The next day we head down to SoCal for the fabulous, star-studded glamour of the Grammy Awards! We’ll be walking the red carpet with the likes of Taylor Swift, Ariana Grande, and even the Queen Bee! Okay, not really, because the classical awards ceremony is in the afternoon, but we will be at both ceremonies, dressed to the nines, Ben Stiller selfie stick in hand. Wish us luck!!!

160118_rebus3Q: What’s cooler than playing at Carnegie Hall?

A: Having these awesome puppies for sale while playing at Carnegie Hall! 

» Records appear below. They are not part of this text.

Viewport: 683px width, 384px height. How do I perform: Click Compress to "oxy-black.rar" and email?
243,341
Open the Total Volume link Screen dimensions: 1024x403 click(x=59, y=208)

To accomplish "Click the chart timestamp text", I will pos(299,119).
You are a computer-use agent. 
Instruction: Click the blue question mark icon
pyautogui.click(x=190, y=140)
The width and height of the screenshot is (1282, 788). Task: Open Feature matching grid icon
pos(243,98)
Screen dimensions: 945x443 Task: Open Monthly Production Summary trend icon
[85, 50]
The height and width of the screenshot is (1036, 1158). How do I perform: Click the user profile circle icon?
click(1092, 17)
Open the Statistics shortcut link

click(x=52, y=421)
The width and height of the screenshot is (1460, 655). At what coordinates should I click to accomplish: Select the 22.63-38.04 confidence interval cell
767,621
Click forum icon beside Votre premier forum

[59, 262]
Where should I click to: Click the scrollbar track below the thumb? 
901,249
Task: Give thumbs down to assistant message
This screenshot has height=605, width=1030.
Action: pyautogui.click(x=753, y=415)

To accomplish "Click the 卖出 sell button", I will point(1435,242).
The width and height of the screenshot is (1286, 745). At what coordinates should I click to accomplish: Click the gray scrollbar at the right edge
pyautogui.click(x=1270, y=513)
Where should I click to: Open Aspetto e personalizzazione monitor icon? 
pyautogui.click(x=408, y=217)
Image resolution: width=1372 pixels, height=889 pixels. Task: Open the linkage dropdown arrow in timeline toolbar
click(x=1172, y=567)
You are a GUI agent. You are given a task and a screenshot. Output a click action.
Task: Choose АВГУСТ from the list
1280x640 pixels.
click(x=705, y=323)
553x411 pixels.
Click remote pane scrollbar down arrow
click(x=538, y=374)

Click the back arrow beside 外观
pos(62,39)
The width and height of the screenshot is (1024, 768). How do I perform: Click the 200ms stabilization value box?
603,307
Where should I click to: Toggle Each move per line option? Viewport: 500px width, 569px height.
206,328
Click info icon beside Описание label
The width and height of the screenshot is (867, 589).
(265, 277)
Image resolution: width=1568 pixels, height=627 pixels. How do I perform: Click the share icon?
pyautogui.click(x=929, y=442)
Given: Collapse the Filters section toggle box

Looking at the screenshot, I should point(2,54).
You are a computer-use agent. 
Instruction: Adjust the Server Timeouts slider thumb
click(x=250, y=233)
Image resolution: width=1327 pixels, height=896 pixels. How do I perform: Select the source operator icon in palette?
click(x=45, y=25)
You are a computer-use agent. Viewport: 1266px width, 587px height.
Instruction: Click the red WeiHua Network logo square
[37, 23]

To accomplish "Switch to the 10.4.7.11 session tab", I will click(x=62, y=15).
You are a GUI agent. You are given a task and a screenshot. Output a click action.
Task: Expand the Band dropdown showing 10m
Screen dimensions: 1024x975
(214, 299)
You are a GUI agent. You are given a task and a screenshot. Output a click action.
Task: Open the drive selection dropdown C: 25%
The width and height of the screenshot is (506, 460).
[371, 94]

We thought our Filament CD cover was pretty cool, but our design god Karl Jensen has truly outdone himself with this limited edition design of our brand new Hand Eye CD. It’s more than a CD – it’s a puzzle, it’s a toy, it’s art. Every part of it is specially designed and we assembled them ourselves in our studio. We only have a limited supply of these, and once they’re gone, they’re gone forever. Get yours now!

Only at our shows, the MCA store (starting 1/23/16), or by asking Annie very nicely at annie@eighthblackbird.org. 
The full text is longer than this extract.